Pamela McElroy: Access to Citizenship Tough for Vietnamese Residents

Cambodia’s historically conflicted relationship with its eastern neighbor Vietnam also translates into citizenship problems for ethnic Vietnamese living in Cambodia.

“The ethnic Vietnamese in Cambodia have never assimilated very well, unlike some other ethnic groups that have settled in Cambodia,” said third-year law student Pamela McElroy.

Part of this stems from a permeable border and Vietnam taking control over Cambodia in the 1980s, and more recently, from questions in the late 1990s over whether the new Cambodian constitution was trying to exclude Vietnamese people from citizenship.

Though a nationality law has since been passed, it’s unclear whether that’s helped Vietnamese people living in Cambodia.

“What I found was a lot of lack of data,” McElroy said. The Cambodian government does not have a strong interest in monitoring Vietnamese residents’ access to citizenship or identity cards, and the Vietnamese often do not identify themselves to the government even if it means gaining access to schools and jobs.

“It seemed like a very complicated issue,” she said.

Cambodia is working on new immigration enforcement policies to help address the problem.

“It needs to be examined to see how many people are actually being kept from accessing citizenship that they have a legitimate claim to and then, also, how the government might be able to address the situation of those who don’t have legitimate claims, or if the government should even be obligated to address those peoples’ situations.”
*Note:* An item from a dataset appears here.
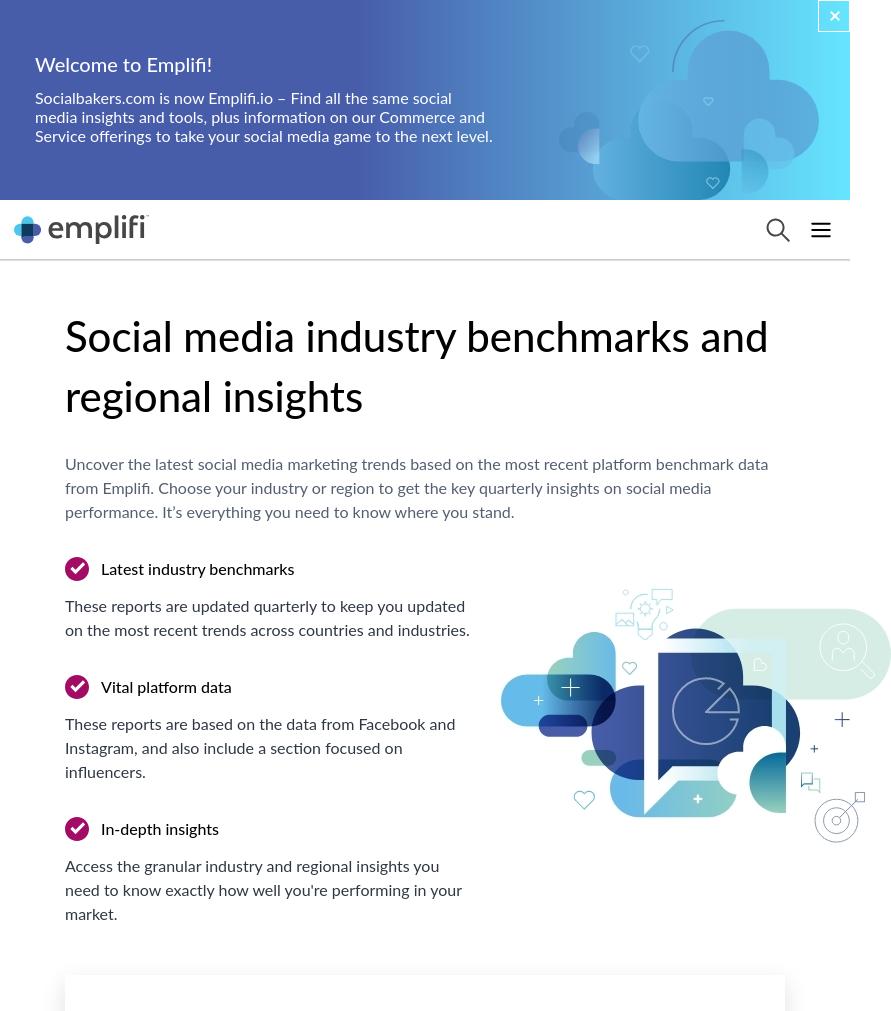  What do you see at coordinates (158, 829) in the screenshot?
I see `'In-depth insights'` at bounding box center [158, 829].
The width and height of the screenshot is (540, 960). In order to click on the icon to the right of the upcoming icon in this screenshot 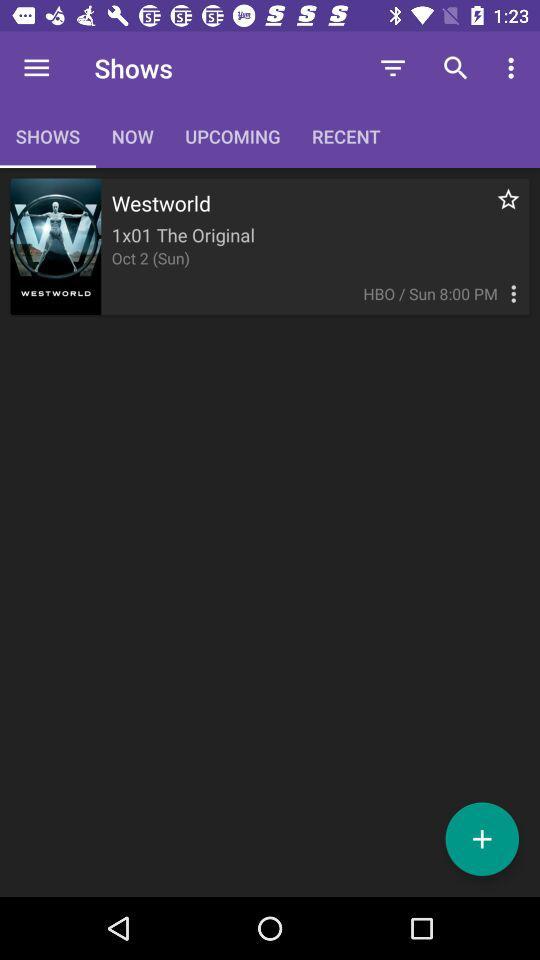, I will do `click(393, 68)`.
McElroy was able to talk to Vietnamese residents by working with a woman who ran a medical clinic in their community.

“What I saw was just a lot of confusion,” she said. She heard stories about people who thought they got documents verifying their citizenship or identity from government officials who required payment, only to find out later they had been scammed.

“The best part was to actually get to meet the people whose problems you were researching. You got to see the big scope of the problem, but then you also got to see the human level on which it played out.” 

She also visited a floating village, where many Vietnamese live on floating houses moored to land. In the late 1990s there were many examples of government officials taking identity cards and unmooring the boats.

Yet even seemingly legitimate claims to citizenship can be questionable because the government has been in turmoil for decades. “With all the government overthrows they’ve had over the last several decades, paperwork is a big issue.”

McElroy concluded that the NGOs that were most successful at addressing the problem of Vietnamese immigration were those with a high level of involvement from Cambodian people as opposed to foreigners or Westerners.